Он помедлил, нахмурился, обратил очки ко мне – наши лица были за несколько дюймов, – глаза его расширились, брови поднялись, а рот подобрался почти в комическом недоумении: он тыкал пальцем в найденную строчку.
– Тут близнецы. Вы, согласно метрике, Джеймс Джозеф, а другой – Роберт Бернард. – Он отпрянул, взглянул на меня поверх очков и словно что-то заподозрил. – Вы мне про брата Роберта ничего ведь не сказали?
– Роберт умер, – поспешил заверить я. – А мне только и нужно проверить дату, имена родителей, и хорошо бы еще узнать, где они тут жили. У вас, я вижу, написано, что они обитали на Главной улице.
Его нижняя губа выпятилась по-лошадиному. Он снял очки, задумчиво подышал на стекла, протер их, посмотрел на меня, как преподаватель, не желающий обескураживать ученика, от которого ожидал лучшего ответа, и с грустным оживлением сказал, захлопывая гроссбух:
– А вот мы иначе попытаем счастья. Тут у нас есть один старичок, такой Айк Смит, ему будто бы восемьдесят два. Это значит, он родился в 1883-м и, когда вы появились на свет, был уже семнадцати лет от роду. С ним стоит поговорить.
Мне бы уж давно махнуть рукой, но я намертво вцепился в клочок Собственной Жизни, который, как я все же чувствовал, или, вернее, надеялся, застрял в моем лживом досье. Ведь настоящих близнецов – и это мне было откуда-то известно: журналисты знают понемногу обо всем, – так вот, настоящих близнецов порождает одно оплодотворенное яйцо, а не два, синхронно развивающихся; и поэтому судьба одного из порождений очень просто может оказаться зеркальным отражением судьбы другого.
Далеко идти нам не пришлось. С церковной паперти его преподобие указал зонтиком на черепахообразное существо, то бишь на согбенного в три погибели старика; с помощью двух палок он не столько шел, сколько перемещался по пустынной Главной улице. Одолевая фут за футом, он, видимо, жертва старческого артрита, ни единожды не опустил свою черепашью головенку к земле, по которой, бывало, расхаживал гоголем.

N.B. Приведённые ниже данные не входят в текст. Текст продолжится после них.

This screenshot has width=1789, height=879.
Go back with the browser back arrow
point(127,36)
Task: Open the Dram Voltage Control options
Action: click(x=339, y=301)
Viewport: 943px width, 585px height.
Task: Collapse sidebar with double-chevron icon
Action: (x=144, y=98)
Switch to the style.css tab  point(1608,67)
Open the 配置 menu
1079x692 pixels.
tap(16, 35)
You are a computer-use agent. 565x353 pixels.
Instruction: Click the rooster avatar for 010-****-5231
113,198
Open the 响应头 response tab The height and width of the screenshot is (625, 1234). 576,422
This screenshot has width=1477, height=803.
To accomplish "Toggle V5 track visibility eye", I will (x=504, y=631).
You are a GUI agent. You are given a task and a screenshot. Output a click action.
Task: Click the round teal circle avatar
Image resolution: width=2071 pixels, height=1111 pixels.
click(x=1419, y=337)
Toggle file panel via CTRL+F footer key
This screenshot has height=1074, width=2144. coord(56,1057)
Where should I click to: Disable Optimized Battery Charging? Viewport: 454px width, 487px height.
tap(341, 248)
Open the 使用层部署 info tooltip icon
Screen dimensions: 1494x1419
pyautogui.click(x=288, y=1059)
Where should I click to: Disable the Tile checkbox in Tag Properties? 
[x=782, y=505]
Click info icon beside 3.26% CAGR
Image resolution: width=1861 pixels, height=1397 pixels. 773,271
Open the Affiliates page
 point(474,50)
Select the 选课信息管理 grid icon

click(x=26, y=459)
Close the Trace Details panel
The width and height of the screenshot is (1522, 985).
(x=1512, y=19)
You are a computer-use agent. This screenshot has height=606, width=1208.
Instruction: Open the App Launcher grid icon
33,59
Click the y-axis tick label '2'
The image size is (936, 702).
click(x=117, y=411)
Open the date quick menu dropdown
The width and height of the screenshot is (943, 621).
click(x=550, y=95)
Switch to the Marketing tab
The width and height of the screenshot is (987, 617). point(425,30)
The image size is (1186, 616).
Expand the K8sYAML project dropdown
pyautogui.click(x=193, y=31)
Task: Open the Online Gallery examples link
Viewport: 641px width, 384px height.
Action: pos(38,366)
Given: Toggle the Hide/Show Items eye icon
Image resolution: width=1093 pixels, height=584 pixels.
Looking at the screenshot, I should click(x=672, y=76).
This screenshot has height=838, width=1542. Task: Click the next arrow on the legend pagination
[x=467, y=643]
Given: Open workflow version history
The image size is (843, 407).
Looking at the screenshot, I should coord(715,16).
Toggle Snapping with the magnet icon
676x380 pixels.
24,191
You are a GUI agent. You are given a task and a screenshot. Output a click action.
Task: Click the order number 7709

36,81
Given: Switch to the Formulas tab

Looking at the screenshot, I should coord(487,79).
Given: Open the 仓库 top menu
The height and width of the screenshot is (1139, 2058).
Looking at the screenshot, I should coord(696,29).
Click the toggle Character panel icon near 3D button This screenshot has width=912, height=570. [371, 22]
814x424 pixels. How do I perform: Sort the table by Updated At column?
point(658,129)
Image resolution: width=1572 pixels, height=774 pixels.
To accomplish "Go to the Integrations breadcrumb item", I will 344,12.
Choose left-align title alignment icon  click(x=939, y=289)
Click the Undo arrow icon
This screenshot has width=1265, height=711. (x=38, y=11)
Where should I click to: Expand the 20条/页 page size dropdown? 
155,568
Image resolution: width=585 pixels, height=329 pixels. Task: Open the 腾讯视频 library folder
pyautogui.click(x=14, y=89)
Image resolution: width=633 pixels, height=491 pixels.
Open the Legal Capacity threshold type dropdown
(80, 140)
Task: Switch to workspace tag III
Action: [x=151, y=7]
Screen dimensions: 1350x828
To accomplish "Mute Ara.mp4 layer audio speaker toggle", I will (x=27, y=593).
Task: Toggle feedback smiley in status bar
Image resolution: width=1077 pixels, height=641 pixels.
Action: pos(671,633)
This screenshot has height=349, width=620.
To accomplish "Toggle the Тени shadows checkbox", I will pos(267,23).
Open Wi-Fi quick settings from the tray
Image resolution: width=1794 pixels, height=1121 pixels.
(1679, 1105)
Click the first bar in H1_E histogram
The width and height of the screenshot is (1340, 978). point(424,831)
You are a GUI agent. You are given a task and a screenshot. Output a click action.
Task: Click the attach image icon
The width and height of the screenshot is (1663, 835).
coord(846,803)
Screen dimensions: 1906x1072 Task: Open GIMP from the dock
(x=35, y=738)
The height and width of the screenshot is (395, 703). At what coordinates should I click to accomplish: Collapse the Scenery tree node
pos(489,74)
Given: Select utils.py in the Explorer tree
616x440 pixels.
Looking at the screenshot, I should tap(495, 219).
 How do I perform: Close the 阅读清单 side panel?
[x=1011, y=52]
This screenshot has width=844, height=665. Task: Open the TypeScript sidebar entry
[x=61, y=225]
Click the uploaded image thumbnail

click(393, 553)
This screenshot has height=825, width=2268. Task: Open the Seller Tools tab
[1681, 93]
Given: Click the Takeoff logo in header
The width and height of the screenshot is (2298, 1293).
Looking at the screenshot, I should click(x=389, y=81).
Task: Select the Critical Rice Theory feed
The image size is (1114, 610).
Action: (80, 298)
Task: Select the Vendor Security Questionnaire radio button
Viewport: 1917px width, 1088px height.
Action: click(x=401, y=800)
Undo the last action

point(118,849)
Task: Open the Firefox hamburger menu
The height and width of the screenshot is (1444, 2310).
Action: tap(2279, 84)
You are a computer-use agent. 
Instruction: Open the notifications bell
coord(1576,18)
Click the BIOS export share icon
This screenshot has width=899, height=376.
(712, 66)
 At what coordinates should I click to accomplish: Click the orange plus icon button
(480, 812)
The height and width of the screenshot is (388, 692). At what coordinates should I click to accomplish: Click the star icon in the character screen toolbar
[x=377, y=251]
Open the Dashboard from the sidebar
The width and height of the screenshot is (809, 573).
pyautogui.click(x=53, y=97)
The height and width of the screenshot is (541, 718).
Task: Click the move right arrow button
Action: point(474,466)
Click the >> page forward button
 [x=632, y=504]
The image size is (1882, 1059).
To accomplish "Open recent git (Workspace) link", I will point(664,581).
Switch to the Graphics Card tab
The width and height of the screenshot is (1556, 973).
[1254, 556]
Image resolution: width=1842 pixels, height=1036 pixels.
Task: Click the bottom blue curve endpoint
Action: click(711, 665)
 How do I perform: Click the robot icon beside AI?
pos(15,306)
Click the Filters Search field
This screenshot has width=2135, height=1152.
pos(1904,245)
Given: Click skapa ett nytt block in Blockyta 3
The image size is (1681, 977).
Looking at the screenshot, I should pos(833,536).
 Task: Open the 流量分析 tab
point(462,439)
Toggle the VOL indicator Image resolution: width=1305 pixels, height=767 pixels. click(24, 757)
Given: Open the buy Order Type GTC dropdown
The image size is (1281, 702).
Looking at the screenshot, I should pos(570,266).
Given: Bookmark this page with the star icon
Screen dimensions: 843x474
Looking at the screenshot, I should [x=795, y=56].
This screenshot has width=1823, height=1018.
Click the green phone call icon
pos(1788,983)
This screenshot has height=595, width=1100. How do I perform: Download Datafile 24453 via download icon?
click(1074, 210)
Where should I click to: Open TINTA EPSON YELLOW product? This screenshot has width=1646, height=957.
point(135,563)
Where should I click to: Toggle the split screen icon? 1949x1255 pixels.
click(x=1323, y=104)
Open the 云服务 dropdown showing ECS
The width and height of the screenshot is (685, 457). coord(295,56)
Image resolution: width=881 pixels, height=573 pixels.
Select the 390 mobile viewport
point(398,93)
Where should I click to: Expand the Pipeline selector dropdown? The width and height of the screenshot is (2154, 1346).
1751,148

– Ходить он не может, – заметил мой провожатый. – Не слышит и не видит. И обоняние вряд ли сохранил. Ну, палки свои, наверное, как-то осязает. Вкус ежедневно ублажает пинтой портера. Раз в месяц приходит ко мне исповедоваться. Я вам, разумеется, не скажу, в чем он мне исповедуется, – знал бы в чем, тоже бы не сказал! Одно скажу: держаться от него надо подальше, а то заплюет – на это он мастак.
Мы подошли, остановили его, и служитель божий заговорил так громко, что каждое слово наверняка достигало ушей за всеми безликими окнами. Это скрюченное черепахоподобие было двадцатидвухлетним парнюгой, когда мне шел шестой год; и никогда больше ему не будет двадцать два, а мне будет – со временем. Его сдавленный голос, шамканье и местный выговор были для меня совершенно невнятны, и я едва ли разобрал слово-другое из тех, что он проквакал в ответ на выкрики священника, но тот, должно быть, понял больше, потому что общались они долго, подхихикивая и жестикулируя; наконец патер обрадованно пожал ему клешню, шепнул мне: «Дайте ему шиллинг» – и, когда я расстался с монетой, принял меня под руку и взял на себя дальнейшее.
– Дело в шляпе, мистер Янгер. Отыскалось ваше детство. Разузнали мы немного, но, может быть, этого достаточно.
Мы двинулись по пустой улице; он чему-то хихикнул про себя, но подавил смешок и обратил мое внимание на новейшие «доделки» и «перестройки», с виду неотличимые от всего прежнего. Вскоре он пожал мне локоть, приглашая остановиться на краю тротуара и взглянуть на противоположную сторону широкой улицы. Не сводя с меня глаз, он едва заметным кивком указал на пивную, над которой возвышались четыре жилых этажа: дом сверху донизу был выкрашен в такой отчаянно красный цвет, что выделялся наподобие небоскреба.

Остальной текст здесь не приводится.